== SET PROBLEM A ==
Answer these questions using the volunteering article:
(i) In which country is National Volunteer Week being observed?
(ii) What is the average yearly cost of taking part in volunteering?
(iii) Volunteering is described as an act of what?
== SET PROBLEM B ==
Continue the article on volunteering, picking up right after its final sentence.
#### DOCUMENT EXTRACT
What We Don't Talk About When We Talk About Volunteering (Part 1 of 2)
This week is National Volunteer Week here in Canada, a time to celebrate the time, energy, and value that volunteers offer to communities and organizations across the country. Volunteerism and the giving sector have a reputation as a feel-good time and space, it is the warm and fuzzies in a world where these moments can feel few and far between. We should celebrate people for the good work they do but we also need to acknowledge some truths. This is not about to be some big expose on the sector or volunteerism it is just going to outline things we all know but never say.
Volunteering is an act of privilege.
It costs on average $1700/year to participate in volunteering. There are many people in our country who do not have the luxury of spare time or energy to dedicate to even thinking about pursuing something that sparks joy in their spare time because their spare time does not exist. They are too busy meeting basic needs for themselves and their families. It means those voices are often missing at the tables in spaces designed to support these same humans.
########
#### RECORD SET
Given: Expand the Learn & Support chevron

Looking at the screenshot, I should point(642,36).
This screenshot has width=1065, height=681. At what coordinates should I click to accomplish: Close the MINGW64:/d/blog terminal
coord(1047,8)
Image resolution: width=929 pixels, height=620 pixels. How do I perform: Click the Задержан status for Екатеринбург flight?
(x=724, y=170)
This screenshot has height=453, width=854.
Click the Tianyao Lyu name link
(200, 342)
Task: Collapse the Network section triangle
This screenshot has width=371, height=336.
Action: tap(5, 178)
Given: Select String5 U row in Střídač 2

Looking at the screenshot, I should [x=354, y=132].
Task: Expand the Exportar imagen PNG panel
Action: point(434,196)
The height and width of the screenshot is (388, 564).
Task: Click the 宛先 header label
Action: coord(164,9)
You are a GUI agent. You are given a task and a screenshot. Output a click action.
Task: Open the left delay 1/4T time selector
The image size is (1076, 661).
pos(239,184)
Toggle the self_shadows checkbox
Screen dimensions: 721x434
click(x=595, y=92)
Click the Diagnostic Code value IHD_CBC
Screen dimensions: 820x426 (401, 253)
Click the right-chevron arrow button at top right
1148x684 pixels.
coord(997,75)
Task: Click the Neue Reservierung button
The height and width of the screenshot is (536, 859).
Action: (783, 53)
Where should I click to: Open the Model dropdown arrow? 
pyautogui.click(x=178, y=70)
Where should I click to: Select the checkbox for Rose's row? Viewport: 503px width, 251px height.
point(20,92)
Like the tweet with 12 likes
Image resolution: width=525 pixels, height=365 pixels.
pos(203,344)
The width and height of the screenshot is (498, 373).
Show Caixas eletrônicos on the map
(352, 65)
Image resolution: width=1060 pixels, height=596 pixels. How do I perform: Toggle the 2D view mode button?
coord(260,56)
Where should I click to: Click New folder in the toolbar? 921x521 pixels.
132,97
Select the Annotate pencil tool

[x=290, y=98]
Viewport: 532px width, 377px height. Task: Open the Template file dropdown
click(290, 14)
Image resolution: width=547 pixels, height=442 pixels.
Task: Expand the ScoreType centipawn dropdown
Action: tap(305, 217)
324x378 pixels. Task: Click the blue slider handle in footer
########
== EXPECTED OUTPUT A ==
(i) Canada
(ii) $1700 per year
(iii) Privilege

== EXPECTED OUTPUT B ==
Saying everyone is welcome as a volunteer is different from ensuring everyone is welcome.
In recent qualitative research out of the United Kingdom which collected the stories of BIPOC volunteers and compared them to the experiences of white volunteers. Black, Indigenous and People of Colour volunteers described environments where they felt they had to go over and above to prove their value, battle to make their voices heard, spend extra time and energy to fit in, experience consistent invoking of racial stereotypes and microaggressions. A black woman described her experience of volunteering - "it hurts, it hurts all the time" (Dr. Timbrell)
Are you uncomfortable?
Maybe this felt like a lot, maybe you are currently composing an email to tell us exactly why we are way off base, maybe you are feeling defensive of yourself or your organizations. That is ok. Centre the voices of people in your organization who are underrepresented, do what they recommend, circle back to check to see what still needs to be done. There is not a checklist for solutions, a certification for completion and perfection is not possible so just start doing something.
Inspiration and information for this piece was taken from the below people and spaces:
- Dr. Helen Timbrell - "What the bloody hell are you doing here"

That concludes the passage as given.